BREAKING: Uber has lost in the EAT and, yet again, has been told its drivers are workers, not self-employed contractors ?
— Legal Cheek (@legalcheek) November 10, 2017
But at 10:30am today Her Honour Judge Eady QC ruled that Uber drivers are workers and dismissed the company’s appeal. She said:
“The Employment Tribunal had been entitled to reject the characterisation of the relationship between Uber drivers and Uber… in the written contractual documentation. It had found that the reality of the situation was that the drivers were incorporated into the Uber business of providing transportation services, subject to arrangements and controls that pointed away from their working in business on their own account in a direct contractual relationship with the passenger each time they accepted a trip.”
This is the second defeat for Uber in this case. At first instance, the judges pored over the fact drivers are unable to negotiate with passengers, and are offered and accept trips strictly on Uber’s terms. The judges, namechecking Shakespeare’s Hamlet, went as far as to say:
“Reflecting on [Uber’s] general case… we cannot help being reminded of Queen Gertrude’s most celebrated line: ‘The lady doth protest too much, methinks.’”
Following Uber’s latest defeat in the EAT in London this morning, talk has turned to next steps.
It’s anticipated today’s judgment won’t be the end of this case (see one employment lawyer’s tweet below) with an appeal to the Court of Appeal, or a leapfrog appeal to the Supreme Court, potentially on the cards.
Looks like Uber lose on all counts – but of course it won’t stop here. #ukemplaw
— Darren Newman (@DazNewman) November 10, 2017
It’s worth noting that on 9 August the Supreme Court agreed to hear a similar gig economy dispute, this coming from the Court of Appeal Civil Division.
This case involves Pimlico Plumbers, a plumbing and maintenance company owned by extrovert businessman Charlie Mullins, who readers may recall financially backed Gina Miller’s Article 50 challenge. He has consistently argued that the respondent in the case, Gary Smith, is an independent contractor, not a worker or an employee.

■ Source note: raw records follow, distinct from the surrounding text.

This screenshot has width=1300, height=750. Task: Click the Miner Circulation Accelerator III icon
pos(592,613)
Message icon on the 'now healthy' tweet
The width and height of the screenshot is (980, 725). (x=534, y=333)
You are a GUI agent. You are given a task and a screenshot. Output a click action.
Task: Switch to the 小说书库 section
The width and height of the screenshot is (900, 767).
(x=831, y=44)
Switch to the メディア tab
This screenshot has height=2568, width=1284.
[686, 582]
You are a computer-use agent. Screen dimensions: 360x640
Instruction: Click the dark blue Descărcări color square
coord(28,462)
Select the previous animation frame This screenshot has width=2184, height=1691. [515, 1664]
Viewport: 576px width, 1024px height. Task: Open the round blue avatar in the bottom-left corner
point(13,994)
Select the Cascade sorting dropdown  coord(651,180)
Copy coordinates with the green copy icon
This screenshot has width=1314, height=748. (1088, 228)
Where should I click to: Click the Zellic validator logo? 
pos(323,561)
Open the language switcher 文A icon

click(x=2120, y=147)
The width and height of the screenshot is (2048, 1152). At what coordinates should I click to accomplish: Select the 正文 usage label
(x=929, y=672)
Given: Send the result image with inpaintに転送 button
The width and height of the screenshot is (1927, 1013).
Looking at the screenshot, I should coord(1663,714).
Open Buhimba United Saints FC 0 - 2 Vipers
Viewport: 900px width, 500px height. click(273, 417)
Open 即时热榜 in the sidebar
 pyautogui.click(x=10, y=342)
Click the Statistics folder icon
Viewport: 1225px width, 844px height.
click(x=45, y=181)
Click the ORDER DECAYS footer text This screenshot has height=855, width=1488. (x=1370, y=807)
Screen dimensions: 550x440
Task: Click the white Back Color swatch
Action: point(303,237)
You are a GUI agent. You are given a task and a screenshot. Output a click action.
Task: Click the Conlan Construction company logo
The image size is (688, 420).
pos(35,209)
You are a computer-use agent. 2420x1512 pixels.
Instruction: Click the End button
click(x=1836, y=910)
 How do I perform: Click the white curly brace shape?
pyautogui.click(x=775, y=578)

The Pimlico Plumbers dispute — which has wider implications for companies like Deliveroo and Uber — will be considered by the Supreme Court next year. If Uber does decide to issue an appeal, it’s speculated the Supreme Court may hear the Aslam and Farrar case alongside the Pimlico Plumbers case.
Though there’s already some social media speculation Uber is taking its case to the Supreme Court, an Uber spokesperson told us that while this is an option nothing has been decided at this stage. The app’s acting general manager, Tom Elvidge, told us this:
“Almost all taxi and private hire drivers have been self-employed for decades, long before our app existed. The main reason why drivers use Uber is because they value the freedom to choose if, when and where they drive and so we intend to appeal. The tribunal relies on the assertion that drivers are required to take 80% of trips sent to them when logged into the app. As drivers who use Uber know, this has never been the case in the UK.”